Each of the sensor bodies 16,18 is in independent communication with the door controller. Accordingly, each of the sensor bodies 16,18 works autonomously, and each generates a separate signal which is transmitted to the controller upon impact of a predetermined force to either sensor body 16,18. Because the sensor bodies 16,18 generate separate signals, each sensor body 16,18 operates as a redundant back-up to the other sensor body 16,18. It is contemplated, however, that only one of the sensor bodies 16,18 generate a signal upon an impact in excess of a predetermined force.
In the preferred embodiment, the first sensor body 16 includes a first mechanical actuator and the second sensor body 18 includes a second and structurally distinguishable mechanical actuator. FIG. 3 illustrates one type of actuator that may be employed in the sensor bodies 16,18. The actuator shown in FIG. 3 includes a sensing circuit 24 having at least one mechanically deflectable element 26. The deflectable element 26 is positioned within at least a portion of the sensor body 16,18 such that an impact to the sensor body 16,18 in excess of a predetermined force will deflect the deflectable element 26. The deflection of the deflectable element 26 changes the electrical state of the sensing circuit 24. A signal indicative of the change in the sensing circuit 24 is generated. Such signal is subsequently communicated to the controller, thereby causing the door body 10 to respond in a predetermined manner. The signal may be transmitted to the controller directly, or the signal may be conditioned or converted by some appropriate intermediate means.
It is contemplated that the change in the sensing circuit 24 be created by one of various types of electrical phenomenon. For example, the deflectable element 26 may be a piezoelectric element, wherein the deflection of the piezoelectric element results in a change in voltage in the circuit 24. Alternatively, the deflectable element 26 may be made from a material which, upon deflection, results in a change in the inductance of the circuit 24.
As shown in FIG. 5, the deflectable element 26 may also be a conductive polymer 32 that defines at least a portion of the impact portion 19 of the sensor body 16,18. When the sensor body 16,18 is impacted by a force in excess of a predetermined amount, the conductive polymer 32 deflects in such a manner that the electrical state of the polymer 32 is changed. The conductive polymer 32 may be of the type generally marketed by Matamatic, Inc and described in U.S. Pat. No. 5,060,527. Again, the change in electrical state of the polymer 32 generates a signal indicative of the change which, in turn, is transmitted to the controller.

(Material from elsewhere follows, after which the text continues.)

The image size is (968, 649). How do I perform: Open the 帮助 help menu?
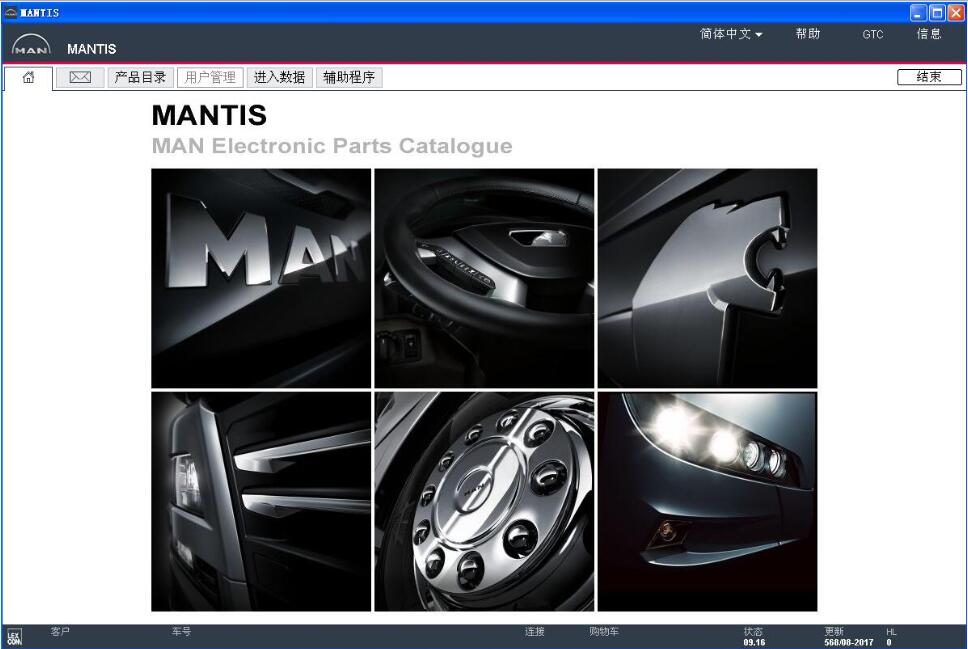(x=808, y=33)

As shown in FIG. 4, the sensing circuit 24 may also include a second deflectable element 28 disposed adjacent the first deflectable element 26, wherein either the first or second deflectable elements 26,28 is coupled to a power source (not shown). The first and second deflectable elements 26,28 are oriented such that when the impact portion 19 of the sensor body 16,18 receives an impact in excess of a predetermined force, either the first or second deflectable elements 26,28 is deflected toward the other deflectable element 26,28 in such a manner as to change the electrical state of the circuit 24. In this configuration, the sensing circuit 24 is normally an open circuit. Deflection of the deflectable elements 26,28, one toward the other, results in conductively closing the circuit 24. Closure of the circuit 24 causes a signal to be generated, which is in turn transmitted in some form to the controller.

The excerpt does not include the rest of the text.